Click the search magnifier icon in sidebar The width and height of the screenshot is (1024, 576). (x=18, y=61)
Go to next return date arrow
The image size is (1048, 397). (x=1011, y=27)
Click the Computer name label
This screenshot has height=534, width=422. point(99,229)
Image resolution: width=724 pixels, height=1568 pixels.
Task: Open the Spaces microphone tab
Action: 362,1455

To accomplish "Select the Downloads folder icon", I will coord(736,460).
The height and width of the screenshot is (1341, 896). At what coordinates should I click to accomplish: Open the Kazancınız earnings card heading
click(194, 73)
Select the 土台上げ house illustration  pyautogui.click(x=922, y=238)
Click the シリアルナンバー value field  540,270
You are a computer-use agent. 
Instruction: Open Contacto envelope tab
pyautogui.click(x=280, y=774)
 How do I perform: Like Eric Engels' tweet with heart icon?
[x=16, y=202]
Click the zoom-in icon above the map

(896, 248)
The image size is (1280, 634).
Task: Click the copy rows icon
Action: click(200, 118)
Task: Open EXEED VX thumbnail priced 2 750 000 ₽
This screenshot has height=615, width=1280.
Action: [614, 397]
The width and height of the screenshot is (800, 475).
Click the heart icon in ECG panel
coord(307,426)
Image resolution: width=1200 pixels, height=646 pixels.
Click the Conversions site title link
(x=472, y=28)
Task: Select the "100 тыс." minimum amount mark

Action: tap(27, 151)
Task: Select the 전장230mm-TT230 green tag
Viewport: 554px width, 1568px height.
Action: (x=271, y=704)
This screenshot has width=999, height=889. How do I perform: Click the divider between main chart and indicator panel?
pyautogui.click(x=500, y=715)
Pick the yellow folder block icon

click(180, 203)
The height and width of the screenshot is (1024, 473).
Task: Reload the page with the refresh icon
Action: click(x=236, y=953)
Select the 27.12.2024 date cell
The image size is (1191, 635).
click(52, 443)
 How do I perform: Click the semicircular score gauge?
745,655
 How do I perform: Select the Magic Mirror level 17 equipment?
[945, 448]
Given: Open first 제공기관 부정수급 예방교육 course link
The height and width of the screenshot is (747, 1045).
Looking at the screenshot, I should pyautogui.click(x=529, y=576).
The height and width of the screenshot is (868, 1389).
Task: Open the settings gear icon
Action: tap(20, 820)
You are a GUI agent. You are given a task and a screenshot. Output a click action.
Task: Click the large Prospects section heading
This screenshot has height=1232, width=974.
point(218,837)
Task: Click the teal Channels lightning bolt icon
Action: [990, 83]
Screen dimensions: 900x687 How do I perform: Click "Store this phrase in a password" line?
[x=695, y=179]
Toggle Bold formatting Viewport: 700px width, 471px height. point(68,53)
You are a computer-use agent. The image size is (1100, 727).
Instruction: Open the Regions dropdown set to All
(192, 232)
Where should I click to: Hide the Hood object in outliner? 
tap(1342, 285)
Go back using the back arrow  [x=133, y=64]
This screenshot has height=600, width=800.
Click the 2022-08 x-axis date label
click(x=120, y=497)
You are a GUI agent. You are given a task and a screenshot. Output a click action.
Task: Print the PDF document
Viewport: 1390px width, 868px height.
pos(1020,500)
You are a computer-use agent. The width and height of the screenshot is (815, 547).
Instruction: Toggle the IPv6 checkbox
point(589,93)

◆ Exercise ◆
Give every line of the material again, exactly as it reads.

◆ Solved problem ◆
Click the search magnifier icon in sidebar The width and height of the screenshot is (1024, 576). (x=18, y=61)
Go to next return date arrow
The image size is (1048, 397). (x=1011, y=27)
Click the Computer name label
This screenshot has height=534, width=422. point(99,229)
Image resolution: width=724 pixels, height=1568 pixels.
Task: Open the Spaces microphone tab
Action: 362,1455

To accomplish "Select the Downloads folder icon", I will coord(736,460).
The height and width of the screenshot is (1341, 896). At what coordinates should I click to accomplish: Open the Kazancınız earnings card heading
click(194, 73)
Select the 土台上げ house illustration  pyautogui.click(x=922, y=238)
Click the シリアルナンバー value field  540,270
You are a computer-use agent. 
Instruction: Open Contacto envelope tab
pyautogui.click(x=280, y=774)
 How do I perform: Like Eric Engels' tweet with heart icon?
[x=16, y=202]
Click the zoom-in icon above the map

(896, 248)
The image size is (1280, 634).
Task: Click the copy rows icon
Action: click(200, 118)
Task: Open EXEED VX thumbnail priced 2 750 000 ₽
This screenshot has height=615, width=1280.
Action: [614, 397]
The width and height of the screenshot is (800, 475).
Click the heart icon in ECG panel
coord(307,426)
Image resolution: width=1200 pixels, height=646 pixels.
Click the Conversions site title link
(x=472, y=28)
Task: Select the "100 тыс." minimum amount mark

Action: tap(27, 151)
Task: Select the 전장230mm-TT230 green tag
Viewport: 554px width, 1568px height.
Action: (x=271, y=704)
This screenshot has width=999, height=889. How do I perform: Click the divider between main chart and indicator panel?
pyautogui.click(x=500, y=715)
Pick the yellow folder block icon

click(180, 203)
The height and width of the screenshot is (1024, 473).
Task: Reload the page with the refresh icon
Action: click(x=236, y=953)
Select the 27.12.2024 date cell
The image size is (1191, 635).
click(52, 443)
 How do I perform: Click the semicircular score gauge?
745,655
 How do I perform: Select the Magic Mirror level 17 equipment?
[945, 448]
Given: Open first 제공기관 부정수급 예방교육 course link
The height and width of the screenshot is (747, 1045).
Looking at the screenshot, I should pyautogui.click(x=529, y=576).
The height and width of the screenshot is (868, 1389).
Task: Open the settings gear icon
Action: tap(20, 820)
You are a GUI agent. You are given a task and a screenshot. Output a click action.
Task: Click the large Prospects section heading
This screenshot has height=1232, width=974.
point(218,837)
Task: Click the teal Channels lightning bolt icon
Action: [990, 83]
Screen dimensions: 900x687 How do I perform: Click "Store this phrase in a password" line?
[x=695, y=179]
Toggle Bold formatting Viewport: 700px width, 471px height. point(68,53)
You are a computer-use agent. The image size is (1100, 727).
Instruction: Open the Regions dropdown set to All
(192, 232)
Where should I click to: Hide the Hood object in outliner? 
tap(1342, 285)
Go back using the back arrow  [x=133, y=64]
This screenshot has height=600, width=800.
Click the 2022-08 x-axis date label
click(x=120, y=497)
You are a GUI agent. You are given a task and a screenshot. Output a click action.
Task: Print the PDF document
Viewport: 1390px width, 868px height.
pos(1020,500)
You are a computer-use agent. The width and height of the screenshot is (815, 547).
Instruction: Toggle the IPv6 checkbox
point(589,93)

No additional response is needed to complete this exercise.